On a warm July day in 1967, a 17-year old girl named Joni Eareckson dove into the Chesapeake Bay expecting a refreshing swim. Instead, having misjudged the depth, she suffered an accident that would change her future completely. She had enjoyed horseback riding and other physical exercise on their sprawling property near Baltimore. But in a single moment, that summer day, her whole life changed, no longer able to move or feel anything below her shoulders.

One of the main themes in Joni’s story is her very slow, painful process of learning to become content in her condition of physical confinement in a wheelchair. Joni didn’t wake up one morning and choose to be joyful. God very slowly and painfully taught her, in Paul’s words in Philippians 4:4, to “rejoice in every circumstance.” Joni slowly learned that the key to thanksgiving is contentment.

For many of us, 2020 was a year of confinement. One person described it as “living more inside the news than in our own homes.” It was as if we were paralyzed, and month after month, taken places where we didn’t want to go. As we sit around our tables this year, hopefully learning lessons from last, let’s look at what contentment is, why we need it, and how to get it.

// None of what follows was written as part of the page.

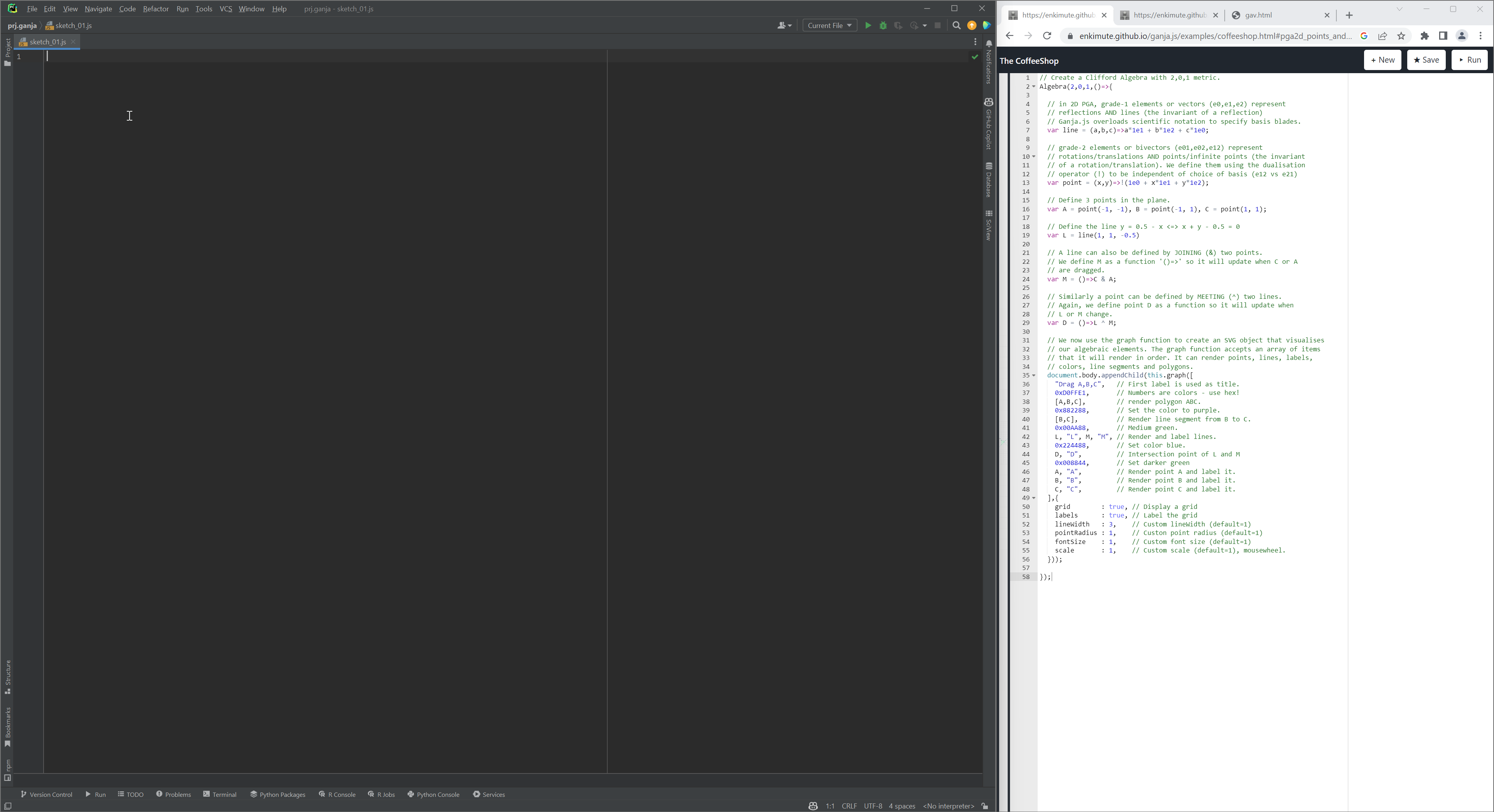Open Chrome extensions puzzle icon

[x=1424, y=36]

First, what is it? Contentment is a quiet confidence that lives knowing you already have everything you need. David writes in Psalm 131:2, “I have calmed and quieted my soul, like a weaned child with its mother; like a weaned child is my soul within me.” When you’re raising a baby, there is only one moment when you know your home will be quiet: right after the baby has eaten. Contentment is a quiet heart that is finally satisfied.

Paul writes in Philippians 4 that he had to learn the secret of contentment both in circumstances of abundance and in need. This surprises us. We tend to assume that we only need contentment when we feel we don't have enough. Paul needed contentment in abundance. We tend to think that contentment works from the outside in. The more I have on the outside, the happier I’ll be inside. Pastor Erik Raymond, in his book Chasing Contentment, explains that it works in reverse. Contentment works from the inside out. The more our souls are satisfied, the more we see that everything God has provided for us is enough.

Second, why do we need contentment? There is no genuine gratitude or thankfulness until we are content. Contrasted with the quiet heart of the weaned child, think of the Israelites on the road to the promised land. Rescued powerfully out of slavery, they had been brought through the Red Sea by God’s miraculous work. God himself went with them, in the cloud by day and the pillar of fire at night. They woke up every morning with bread from heaven. But it wasn’t enough. They grumbled against God. Did God really claim to love them when they had boring food to eat? Our hearts will always grumble, just like the Israelites, if we are not first satisfied and content with what we have. We need contentment in order to be truly thankful.

Finally, how do we get contentment? Paul writes, very simply in Philippians 4:13, “I can do all things through Christ who strengthens me.” Verse 19 says, “My God will supply every need of yours according to his riches in glory in Christ Jesus.” Joni Eareckson came to quiet contentment, not by solving the problem of evil (why did God allow this to happen!) but by remembering that Christ was with her, even when she couldn’t move physically. She learned that God wasn’t distant and uncaring, powerfully directing the universe, while unaware of her suffering. He was with her and knew her suffering more than she could imagine.

God had come into our flesh, and clothed himself with suffering, being confined at the end of his life on a cross. She writes, “I discovered that the Lord Jesus could empathize with my situation. On the cross for those agonizing, horrible hours, waiting for death, He was immobilized, helpless, paralyzed. Jesus did know what it was like not to be able to move—not to be able to scratch your nose, shift your weight, wipe your eyes. He was paralyzed on the cross.”

Contentment comes, whether we are full or empty this year, in knowing that Christ has suffered the confining, paralyzing death on a cross. And now he gives himself to us freely as a gift. Since the Father has loved us enough to provide his most-loved Son for us, won’t he also, together with him, provide everything we truly need? (Romans 8:32) A quiet and calm heart is satisfied knowing that if Christ is all we have, Christ is all we need.